Interface element records
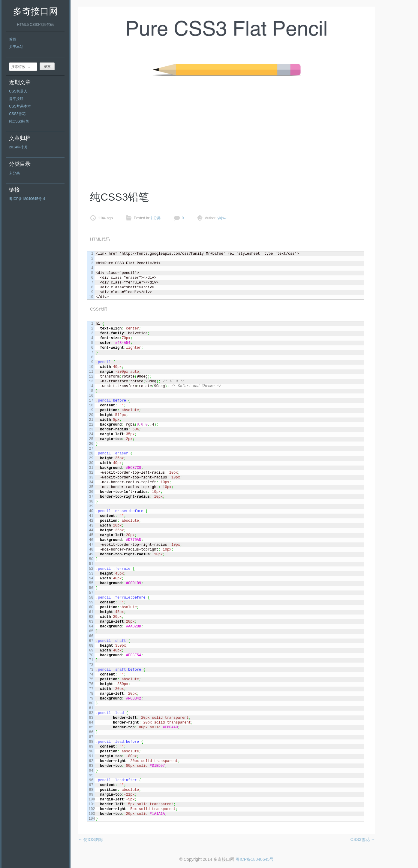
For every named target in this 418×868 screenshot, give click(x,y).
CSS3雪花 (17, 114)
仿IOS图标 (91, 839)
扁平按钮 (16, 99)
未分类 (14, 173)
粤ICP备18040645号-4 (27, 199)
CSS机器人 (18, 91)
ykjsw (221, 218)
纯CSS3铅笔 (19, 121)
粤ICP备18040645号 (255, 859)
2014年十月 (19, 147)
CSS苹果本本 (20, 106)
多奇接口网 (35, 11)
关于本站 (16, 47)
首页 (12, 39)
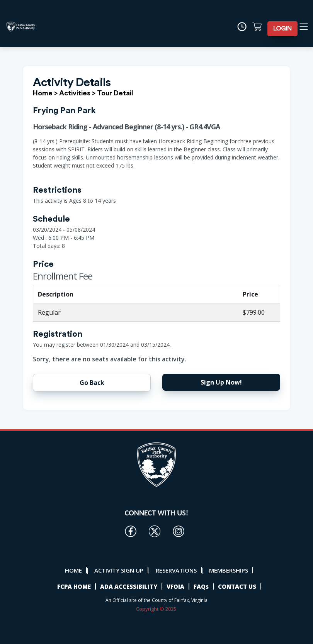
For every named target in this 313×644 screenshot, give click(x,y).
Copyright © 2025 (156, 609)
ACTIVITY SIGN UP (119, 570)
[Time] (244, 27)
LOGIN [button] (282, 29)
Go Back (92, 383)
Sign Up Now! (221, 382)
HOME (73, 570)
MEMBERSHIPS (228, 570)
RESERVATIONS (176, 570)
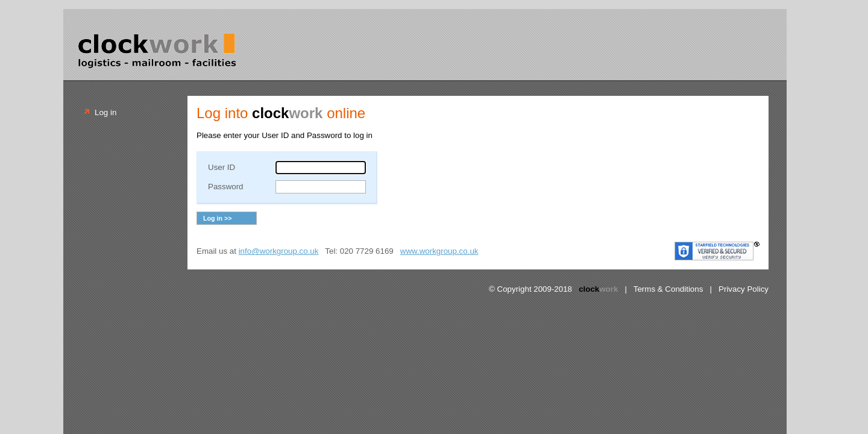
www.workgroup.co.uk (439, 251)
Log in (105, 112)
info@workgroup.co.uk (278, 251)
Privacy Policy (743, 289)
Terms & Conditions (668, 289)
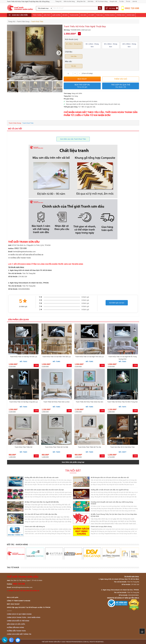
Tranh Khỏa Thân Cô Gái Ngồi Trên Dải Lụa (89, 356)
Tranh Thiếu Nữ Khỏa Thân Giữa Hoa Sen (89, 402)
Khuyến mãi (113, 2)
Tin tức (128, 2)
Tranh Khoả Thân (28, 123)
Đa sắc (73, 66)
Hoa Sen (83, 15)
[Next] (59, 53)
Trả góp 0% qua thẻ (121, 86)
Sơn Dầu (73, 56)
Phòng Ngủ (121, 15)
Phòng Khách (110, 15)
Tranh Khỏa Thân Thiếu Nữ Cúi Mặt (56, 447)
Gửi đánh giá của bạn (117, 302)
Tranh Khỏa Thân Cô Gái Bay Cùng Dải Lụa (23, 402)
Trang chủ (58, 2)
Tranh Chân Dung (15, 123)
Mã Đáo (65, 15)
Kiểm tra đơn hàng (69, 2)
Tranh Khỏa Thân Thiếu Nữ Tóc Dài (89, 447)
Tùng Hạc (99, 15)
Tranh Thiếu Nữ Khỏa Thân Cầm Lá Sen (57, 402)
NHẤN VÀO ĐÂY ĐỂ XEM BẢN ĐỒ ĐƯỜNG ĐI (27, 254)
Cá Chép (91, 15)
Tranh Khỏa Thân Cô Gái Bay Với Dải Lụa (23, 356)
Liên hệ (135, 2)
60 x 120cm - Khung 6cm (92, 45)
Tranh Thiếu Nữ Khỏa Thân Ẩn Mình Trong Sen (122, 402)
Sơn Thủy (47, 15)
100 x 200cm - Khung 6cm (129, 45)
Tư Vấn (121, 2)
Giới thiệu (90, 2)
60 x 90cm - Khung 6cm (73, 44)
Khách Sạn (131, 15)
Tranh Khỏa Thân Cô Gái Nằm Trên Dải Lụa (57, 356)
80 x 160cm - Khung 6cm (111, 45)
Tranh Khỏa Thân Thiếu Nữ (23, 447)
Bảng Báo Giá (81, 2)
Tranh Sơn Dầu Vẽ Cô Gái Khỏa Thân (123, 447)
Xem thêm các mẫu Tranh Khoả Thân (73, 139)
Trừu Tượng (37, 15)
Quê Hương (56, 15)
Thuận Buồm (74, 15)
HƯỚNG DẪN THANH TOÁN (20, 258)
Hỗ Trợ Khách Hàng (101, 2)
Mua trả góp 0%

#### [PROMPT]
Reproduce every line of the records above without any changes, leaving out the pictures.

#### [CORRECT ANSWER]
For every named target in this 418×868 screenshot, give click(x,y).
CSS3雪花 (17, 114)
仿IOS图标 (91, 839)
扁平按钮 (16, 99)
未分类 (14, 173)
粤ICP备18040645号-4 (27, 199)
CSS机器人 (18, 91)
ykjsw (221, 218)
纯CSS3铅笔 (19, 121)
粤ICP备18040645号 (255, 859)
2014年十月 (19, 147)
CSS苹果本本 (20, 106)
多奇接口网 (35, 11)
关于本站 (16, 47)
首页 (12, 39)
For every named target in this 313×644 screenshot, give click(x,y).
Copyright © 2025 (156, 609)
ACTIVITY SIGN UP (119, 570)
[Time] (244, 27)
LOGIN [button] (282, 29)
Go Back (92, 383)
Sign Up Now! (221, 382)
HOME (73, 570)
MEMBERSHIPS (228, 570)
RESERVATIONS (176, 570)
www.workgroup.co.uk (439, 251)
Log in (105, 112)
info@workgroup.co.uk (278, 251)
Privacy Policy (743, 289)
Terms & Conditions (668, 289)
Tranh Khỏa Thân Cô Gái Ngồi Trên Dải Lụa (89, 356)
Tranh Thiếu Nữ Khỏa Thân Giữa Hoa Sen (89, 402)
Khuyến mãi (113, 2)
Tin tức (128, 2)
Tranh Khoả Thân (28, 123)
Đa sắc (73, 66)
Hoa Sen (83, 15)
[Next] (59, 53)
Trả góp 0% qua thẻ (121, 86)
Sơn Dầu (73, 56)
Phòng Ngủ (121, 15)
Phòng Khách (110, 15)
Tranh Khỏa Thân Thiếu Nữ Cúi Mặt (56, 447)
Gửi đánh giá của bạn (117, 302)
Tranh Khỏa Thân Cô Gái Bay Cùng Dải Lụa (23, 402)
Trang chủ (58, 2)
Tranh Chân Dung (15, 123)
Mã Đáo (65, 15)
Kiểm tra đơn hàng (69, 2)
Tranh Khỏa Thân Thiếu Nữ Tóc Dài (89, 447)
Tùng Hạc (99, 15)
Tranh Thiếu Nữ Khỏa Thân Cầm Lá Sen (57, 402)
NHẤN VÀO ĐÂY ĐỂ XEM BẢN ĐỒ ĐƯỜNG ĐI (27, 254)
Cá Chép (91, 15)
Tranh Khỏa Thân Cô Gái Bay Với Dải Lụa (23, 356)
Liên hệ (135, 2)
60 x 120cm - Khung 6cm (92, 45)
Tranh Thiếu Nữ Khỏa Thân Ẩn Mình Trong Sen (122, 402)
Sơn Thủy (47, 15)
100 x 200cm - Khung 6cm (129, 45)
Tư Vấn (121, 2)
Giới thiệu (90, 2)
60 x 90cm - Khung 6cm (73, 44)
Khách Sạn (131, 15)
Tranh Khỏa Thân Cô Gái Nằm Trên Dải Lụa (57, 356)
80 x 160cm - Khung 6cm (111, 45)
Tranh Khỏa Thân Thiếu Nữ (23, 447)
Bảng Báo Giá (81, 2)
Tranh Sơn Dầu Vẽ Cô Gái Khỏa Thân (123, 447)
Xem thêm các mẫu Tranh Khoả Thân (73, 139)
Trừu Tượng (37, 15)
Quê Hương (56, 15)
Thuận Buồm (74, 15)
HƯỚNG DẪN THANH TOÁN (20, 258)
Hỗ Trợ Khách Hàng (101, 2)
Mua trả góp 0%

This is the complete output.